Ecosyste.ms: Awesome

An open API service indexing awesome lists of open source software.

Awesome Lists | Featured Topics | Projects

https://github.com/WebAR-rocks/WebAR.rocks.object

Object detection and tracking
https://github.com/WebAR-rocks/WebAR.rocks.object

3d ar augmented-reality bottle camera computer-vision cup javascript keyboard object-detection object-tracking real-time threejs webar webcam webgl

Last synced: 8 days ago
JSON representation

Object detection and tracking

Awesome Lists containing this project

README

        

# JavaScript/WebGL lightweight object detection and tracking library for WebAR





Standalone AR Coffee - Enjoy a free coffee offered by WebAR.rocks!

The coffee cup is detected and a 3D animation is played in augmented reality.

This demo only relies on WebAR.rocks.object and THREE.JS.

## Table of contents

* [Features](#features)
* [Object specifications](#object-specifications)
* [Target object dimensions](target-object-dimenion)
* [3D Model](#3d-model)
* [Architecture](#architecture)
* [Demonstrations](#demonstrations)
* [Standalone static JS demos](#standalone-static-js-demos)
* [WebXR viewer demos](#webxr-viewer-demos)
* [Specifications](#specifications)
* [Get started](#get-started)
* [Initialization arguments](#initialization-arguments)
* [The Detection function](#the-detection-function)
* [Arguments](#arguments)
* [Return value](#return-value)
* [Asynchronous function](asynchronous-function)
* [Other methods](#other-methods)
* [Video cropping](#video-cropping)
* [Scan settings](#scan-settings)
* [WebXR integration](#webxr-integration)
* [Error codes](#error-codes)
* [Hosting](#hosting)
* [Using the ES6 module](#using-the-es6-module)
* [Neural network models](#neural-network-models)
* [About the tech](#about-the-tech)
* [Under the hood](#under-the-hood)
* [Compatibility](#compatibility)
* [License](#license)
* [References](#references)

## Features

Here are the main features of the library:

* object detection
* camera video feed capture using a helper
* on the fly neural network change
* demonstrations with [WebXR](https://blog.mozilla.org/blog/2017/10/20/bringing-mixed-reality-web/) integration

## Object specifications

The training of a specific neural network to detect and track a targeted object (or several objects) is not included in the entry fee or license fee of this repository.

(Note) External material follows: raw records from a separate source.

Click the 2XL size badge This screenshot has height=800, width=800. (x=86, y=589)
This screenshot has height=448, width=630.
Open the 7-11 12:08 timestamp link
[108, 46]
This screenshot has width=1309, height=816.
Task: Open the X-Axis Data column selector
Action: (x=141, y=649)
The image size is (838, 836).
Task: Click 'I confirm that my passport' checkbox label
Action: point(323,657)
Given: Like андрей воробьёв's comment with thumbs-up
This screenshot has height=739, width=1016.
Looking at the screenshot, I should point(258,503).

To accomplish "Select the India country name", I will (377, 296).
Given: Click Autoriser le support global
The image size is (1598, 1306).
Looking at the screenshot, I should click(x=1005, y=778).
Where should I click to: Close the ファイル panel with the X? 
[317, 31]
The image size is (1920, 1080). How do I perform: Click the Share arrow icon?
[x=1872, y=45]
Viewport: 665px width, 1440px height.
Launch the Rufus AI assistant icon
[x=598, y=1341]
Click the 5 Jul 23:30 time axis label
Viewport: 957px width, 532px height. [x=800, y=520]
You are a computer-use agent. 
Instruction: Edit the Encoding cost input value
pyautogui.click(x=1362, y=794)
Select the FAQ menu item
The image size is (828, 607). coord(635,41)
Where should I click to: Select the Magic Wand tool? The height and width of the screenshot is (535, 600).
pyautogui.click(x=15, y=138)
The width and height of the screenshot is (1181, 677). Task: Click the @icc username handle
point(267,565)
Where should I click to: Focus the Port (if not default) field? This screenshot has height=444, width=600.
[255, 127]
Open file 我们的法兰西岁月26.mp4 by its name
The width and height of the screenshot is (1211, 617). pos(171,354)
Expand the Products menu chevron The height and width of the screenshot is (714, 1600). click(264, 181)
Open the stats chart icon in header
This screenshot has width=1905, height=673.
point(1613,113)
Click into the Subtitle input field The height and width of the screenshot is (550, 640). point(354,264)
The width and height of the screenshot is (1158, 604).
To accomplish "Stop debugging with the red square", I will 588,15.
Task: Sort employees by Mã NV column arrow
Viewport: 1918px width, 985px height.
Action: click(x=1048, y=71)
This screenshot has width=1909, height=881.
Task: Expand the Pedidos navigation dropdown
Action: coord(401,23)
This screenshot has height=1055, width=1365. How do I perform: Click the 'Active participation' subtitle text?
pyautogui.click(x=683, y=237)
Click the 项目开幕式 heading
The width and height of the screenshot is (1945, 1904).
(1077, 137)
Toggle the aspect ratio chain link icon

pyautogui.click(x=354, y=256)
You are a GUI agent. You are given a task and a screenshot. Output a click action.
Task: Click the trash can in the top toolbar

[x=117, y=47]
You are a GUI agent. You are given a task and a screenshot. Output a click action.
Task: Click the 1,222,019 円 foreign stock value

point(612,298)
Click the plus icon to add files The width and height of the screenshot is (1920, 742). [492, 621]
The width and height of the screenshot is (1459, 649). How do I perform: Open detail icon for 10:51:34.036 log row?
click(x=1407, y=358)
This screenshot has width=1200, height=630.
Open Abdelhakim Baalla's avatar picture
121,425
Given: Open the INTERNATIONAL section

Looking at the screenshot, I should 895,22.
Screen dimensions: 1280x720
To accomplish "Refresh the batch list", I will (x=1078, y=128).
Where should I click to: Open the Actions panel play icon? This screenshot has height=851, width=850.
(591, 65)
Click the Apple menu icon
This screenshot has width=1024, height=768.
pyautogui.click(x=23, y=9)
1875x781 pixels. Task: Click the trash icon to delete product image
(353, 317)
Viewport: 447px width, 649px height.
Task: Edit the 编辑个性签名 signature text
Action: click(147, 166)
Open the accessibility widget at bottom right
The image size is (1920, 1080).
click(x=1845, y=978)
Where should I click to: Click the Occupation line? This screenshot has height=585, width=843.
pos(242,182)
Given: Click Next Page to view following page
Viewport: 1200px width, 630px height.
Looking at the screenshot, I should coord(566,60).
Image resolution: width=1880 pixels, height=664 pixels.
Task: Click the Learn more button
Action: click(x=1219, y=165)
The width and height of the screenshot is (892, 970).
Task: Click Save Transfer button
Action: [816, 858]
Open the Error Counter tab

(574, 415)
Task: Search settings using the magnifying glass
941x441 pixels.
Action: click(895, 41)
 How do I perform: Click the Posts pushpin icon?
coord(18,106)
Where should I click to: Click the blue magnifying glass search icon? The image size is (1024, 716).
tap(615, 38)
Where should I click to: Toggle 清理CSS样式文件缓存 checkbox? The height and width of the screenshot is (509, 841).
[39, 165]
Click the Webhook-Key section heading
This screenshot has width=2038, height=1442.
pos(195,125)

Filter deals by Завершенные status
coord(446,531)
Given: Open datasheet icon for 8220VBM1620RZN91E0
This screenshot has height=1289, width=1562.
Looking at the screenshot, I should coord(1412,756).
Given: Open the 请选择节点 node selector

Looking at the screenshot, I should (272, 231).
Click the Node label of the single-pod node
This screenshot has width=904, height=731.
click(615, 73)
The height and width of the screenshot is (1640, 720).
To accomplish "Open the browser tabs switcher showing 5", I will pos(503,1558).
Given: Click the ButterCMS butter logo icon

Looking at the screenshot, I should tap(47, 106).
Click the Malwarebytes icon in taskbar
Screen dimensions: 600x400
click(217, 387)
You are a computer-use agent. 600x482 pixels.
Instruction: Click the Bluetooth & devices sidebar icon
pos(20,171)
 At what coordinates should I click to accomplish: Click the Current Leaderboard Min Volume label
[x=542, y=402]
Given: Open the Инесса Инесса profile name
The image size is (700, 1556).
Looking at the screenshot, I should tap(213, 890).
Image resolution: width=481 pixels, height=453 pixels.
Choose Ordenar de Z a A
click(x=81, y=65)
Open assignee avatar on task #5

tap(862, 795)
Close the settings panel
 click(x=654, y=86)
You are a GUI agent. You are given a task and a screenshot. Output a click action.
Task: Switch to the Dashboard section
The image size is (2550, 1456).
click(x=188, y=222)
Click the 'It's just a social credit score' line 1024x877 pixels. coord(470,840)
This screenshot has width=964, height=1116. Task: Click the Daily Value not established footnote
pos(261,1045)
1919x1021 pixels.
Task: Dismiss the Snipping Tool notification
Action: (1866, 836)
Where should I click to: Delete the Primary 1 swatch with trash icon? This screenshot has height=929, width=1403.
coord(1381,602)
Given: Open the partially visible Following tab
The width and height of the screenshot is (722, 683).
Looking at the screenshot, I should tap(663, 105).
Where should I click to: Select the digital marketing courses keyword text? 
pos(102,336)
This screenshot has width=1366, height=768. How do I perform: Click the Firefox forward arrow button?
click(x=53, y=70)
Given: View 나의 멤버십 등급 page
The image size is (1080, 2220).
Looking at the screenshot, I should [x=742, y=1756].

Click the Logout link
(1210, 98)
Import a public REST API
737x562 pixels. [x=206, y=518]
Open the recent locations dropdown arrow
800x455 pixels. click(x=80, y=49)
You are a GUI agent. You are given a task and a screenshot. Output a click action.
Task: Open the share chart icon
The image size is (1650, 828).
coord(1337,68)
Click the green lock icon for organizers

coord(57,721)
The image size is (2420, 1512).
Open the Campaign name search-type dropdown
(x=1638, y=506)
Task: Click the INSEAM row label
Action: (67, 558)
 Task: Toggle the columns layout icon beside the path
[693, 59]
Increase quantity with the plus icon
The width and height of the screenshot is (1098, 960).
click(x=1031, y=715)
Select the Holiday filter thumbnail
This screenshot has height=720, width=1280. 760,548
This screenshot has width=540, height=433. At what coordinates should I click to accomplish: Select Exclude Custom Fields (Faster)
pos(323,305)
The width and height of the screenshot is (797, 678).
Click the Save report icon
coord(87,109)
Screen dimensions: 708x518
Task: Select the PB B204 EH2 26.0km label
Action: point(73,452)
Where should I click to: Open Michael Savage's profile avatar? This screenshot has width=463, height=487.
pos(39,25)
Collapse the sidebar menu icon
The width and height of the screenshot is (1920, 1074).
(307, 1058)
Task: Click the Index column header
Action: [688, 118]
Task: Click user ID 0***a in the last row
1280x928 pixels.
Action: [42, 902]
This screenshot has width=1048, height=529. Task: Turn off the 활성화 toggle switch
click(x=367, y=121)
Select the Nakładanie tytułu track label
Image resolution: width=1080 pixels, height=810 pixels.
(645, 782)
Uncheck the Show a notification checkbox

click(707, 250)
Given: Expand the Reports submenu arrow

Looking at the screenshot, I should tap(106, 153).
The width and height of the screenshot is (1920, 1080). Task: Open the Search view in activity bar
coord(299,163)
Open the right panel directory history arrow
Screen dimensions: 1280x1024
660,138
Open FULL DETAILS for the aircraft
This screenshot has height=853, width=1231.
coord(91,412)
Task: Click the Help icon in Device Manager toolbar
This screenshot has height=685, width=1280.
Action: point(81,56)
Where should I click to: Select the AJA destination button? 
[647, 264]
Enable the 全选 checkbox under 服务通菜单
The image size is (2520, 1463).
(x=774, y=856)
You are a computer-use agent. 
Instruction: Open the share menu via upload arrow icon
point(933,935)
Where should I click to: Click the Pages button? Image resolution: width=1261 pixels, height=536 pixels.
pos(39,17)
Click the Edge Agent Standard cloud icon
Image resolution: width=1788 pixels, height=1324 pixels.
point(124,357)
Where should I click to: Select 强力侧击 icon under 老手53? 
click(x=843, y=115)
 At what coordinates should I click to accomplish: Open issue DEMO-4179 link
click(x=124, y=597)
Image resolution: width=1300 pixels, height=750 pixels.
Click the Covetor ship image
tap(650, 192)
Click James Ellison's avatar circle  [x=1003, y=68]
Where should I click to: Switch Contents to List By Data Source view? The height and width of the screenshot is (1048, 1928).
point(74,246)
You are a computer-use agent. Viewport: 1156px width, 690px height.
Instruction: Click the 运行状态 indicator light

We train the neural network from a 3D model The training can last from 1 week to 2 months depending on the complexity of the use-case. Contact-us to get a proposal for you specific use-case.

### Target object dimensions

The target object needs to have an aspect ratio between 1/2.5 and 2.5. An object with an aspect ratio of 1 fits into a square (same width and same height). For example a standard Redbull can aspect ratio is 2.5 (height / diameter).

Elongated objects like a fork, a pen, a knife don’t match this requirement. In this case it can be easier to target only a specific part of the object (like the end of the fork).
We only detect objects fully fitting in the field of view of the camera (i.e. not partially visible).
We can train a neural network to detect up to 3 different objects simultaneously. The first detected object will then be tracked (we currently don’t handle simultaneous multi-object tracking). The recognized objects should have approximately the same aspect ratio.

Highly reflective objects are harder to detect (like shiny metallic objects).

### 3D model

We don’t need any picture of the object but a 3D model.
The 3D model should be in one of these file format: .OBJ, .GLTF, .GLB. The textures should have Power Of Two dimensions and their higher dimensions should be equal or less than 1024 pixels.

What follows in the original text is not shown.